Protagonizada por Adam Driver, que da vida al “Commendatore” -llamado así con respeto por todos en el pueblo de Maranello en donde tenía su fábrica-, como es habitual en la filmografía de Mann (“Colateral: lugar y tiempo equivocado”, “Ali”, “El informante”, “Fuego contra fuego”, “El último mohicano”), de lo que se trata es de mostrar a personajes que saben lo que hacen y actúan en consecuencia, aún cuando alcanzar su objetivo signifique afectar (casi siempre de manera negativa) la vida de los que los rodean.

Con una Italia saliendo de la posguerra, en 1957 Enzo Ferrari sigue adelante con su fábrica de autos de carrera y apenas presta atención a la producción de vehículos para un mercado de lujo, un accionar empresarial que lo pone al borde de la quiebra financiera, aunque mantiene su deseo de ocupar el podio con sus autos en la famosa carrera Mille Miglia.

Pero además, en una combinación letal entre negocios y vida personal, el Commendatore comparte la titularidad de la fábrica con su esposa Laura (Penélope Cruz), con quien está separado de hecho por sus continuas infidelidades y, sobre todo, porque lo hace responsable de la muerte de su hijo Alfredino, que estaba enfermo de distrofia muscular.
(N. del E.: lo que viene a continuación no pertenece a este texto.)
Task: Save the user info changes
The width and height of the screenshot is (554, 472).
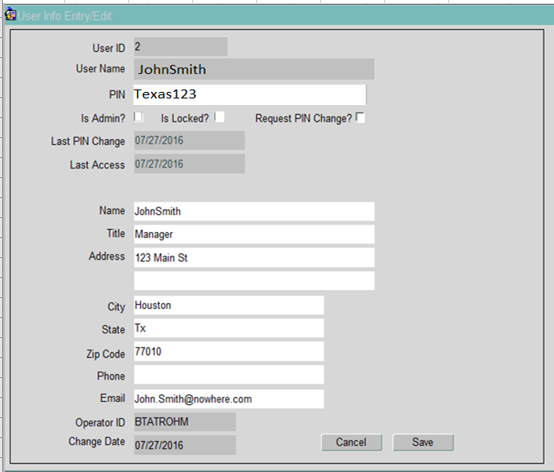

Sin embargo, Laura solo exige que su esposo vuelva de sus aventuras amorosas para el desayuno, un acuerdo que se mantiene trabajosamente hasta que se entera que su marido tiene una amante estable, Lina Lardi (Shailene Woodley), con la que tuvo un hijo en 1945.

Si es posible superar el despropósito que significa retratar la vida de un personaje tan prototípicamente italiano con un relato hablado en inglés y en un grado superior de ridiculez, con acento peninsular, la película es otro capítulo del estilo de Michael Mann, tan elegante como los lustrosos autos de carrera de la Scuderia de Maranello.

Adam Driver compone a un frío protagonista y ese trabajo es funcional a la historia, en tanto los problemas económicos y personales no tienen casi peso específico para el empresario, con una ambición precisa y afilada que no admite distracciones como los arranques de furia y reproches de su esposa Laura, que Penélope Cruz trabaja desde la expresividad extrema, al borde de la exageración que, como en tantos otros casos, el cine anglosajón estereotipa a la cultura latina.

Pero volviendo a la puesta, si con el correr de los años Ferrari se fue convirtiendo en sinónimo de distinción, Mann disfruta y se divierte al agregar a su natural elegancia para filmar la belleza de los objetos, ya sea las líneas voluptuosas del diseño de los autos o el noble vestuario del propio protagonista.